The Agronomist

The-Agronomist
The Agronomist

The Agronomist

Demme, the documentary’s maker, leads what appears to be two different lives. In one he is a triumphant US film director known for movies like “The Silence of the Lambs,” “Philadelphia,” “Married to the Mob” and “Melvin and Howard.” And in the other he has made films about Haiti, visited Haiti numerous times, helped bring Haitian art and music to wider attention only to see this country victimized by powerful interests from both within and without.

In Jean Dominique and his wife Michele Montas, Demme found subjects who expressed the agony of Haiti’s struggle. The movie draws on hundreds of hours of film footage and conversation from 1991 through Dominique’s killing in 2000. It starts with the overthrow of President Jean-Claude Aristide in 1991; follows the Dominiques into exile in New York; watches as they return to Haiti and Aristide is returned to power; observes how Dominique originally a supporter became one of Aristide’s critics.

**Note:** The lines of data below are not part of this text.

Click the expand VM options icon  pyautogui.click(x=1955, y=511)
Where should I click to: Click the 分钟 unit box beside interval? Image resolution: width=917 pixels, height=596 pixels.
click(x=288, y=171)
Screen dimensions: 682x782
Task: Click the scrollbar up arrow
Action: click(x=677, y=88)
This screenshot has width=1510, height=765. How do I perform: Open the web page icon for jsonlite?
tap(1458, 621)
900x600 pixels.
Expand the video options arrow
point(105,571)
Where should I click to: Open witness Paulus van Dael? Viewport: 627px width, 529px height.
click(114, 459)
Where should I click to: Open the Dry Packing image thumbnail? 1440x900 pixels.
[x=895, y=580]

Dominique seems to have achieved heroism because there was no other place for a man like him. His college education was in agriculture (hence the title), he first ran afoul of the ruling clique through his work on land reform. He cared about arts, started a cinema club in Port-au-Prince and was closed down by “Papa Doc” Duvalier after showing Alain Resnais’ “Night and Fog.” That was a film about Nazi evil; why Papa Doc did not think it had anything useful to say can easily be guessed.

At first it seemed that rebel priest Aristide might force changes in his nation’s destiny but soon he began employing tactics no different from those used by people he replaced. There is a sequence where Dominique interviews Aristide for his radio station and confronts him with direct questions. The president answers with prepared sound bites which repeatedly say nothing, as if he is unable to understand what answers the questions actually require.

Dominique and Montas are people of tremendous cheerfulness and drive; they leap into each day with such gusto that they sometimes seem to forget how much danger they are in. Their problem in Haiti is that by speaking honestly with ordinary people in their own language, they offend not only enemies whom they know but also those whom they do not realize have become enemies. A country founded on lies can’t afford even truth when it agrees with it.

More than once Radio Haiti-Inter falls under siege, and Demme’s camera shows us the bullet holes in its outer walls. The station appears to be run informally music, gossip, local news and political opinion all get mixed together; during crises Dominique stays on the air as long as possible before power cuts or government pulls plug.

This is a couple who could have lived it up in Haiti. They were the light-skinned children of the French-speaking Haitian elite, educated and moderately rich, with a radio station or some other business that might easily have made them a nice little fortune in partnership with the ruling class. What I find interesting about Dominique is that he didn’t do this. He knew enough about what was going on to see disaster coming; he was too principled to turn his back.

Did he know they would kill him? Who can say? The man’s country was falling apart and our government wasn’t helping matters any, with one hand supporting terror and with the other propping up its killers. It seemed sometimes as if the entire nation had conspired to make its rulers terrified, but even so Dominique could have done what any wise person would have done: come back only long enough to pack, return in exile to New York and set up some kind of opposition magazine or website.

But no. He went back when he might have stayed away. Demme went with him much of the time. We see Dominique being funny and bitter as well as angry; we sense from him not zealotry but simple reasonableness in the face of an unreasonable place. A few minutes after his murder Michele Montas goes on radio to declare that Jean Dominique is still alive because his spirit lives on within her, but watching this film it’s impossible not to suspect that there are parts of Haiti where even spirits can’t live.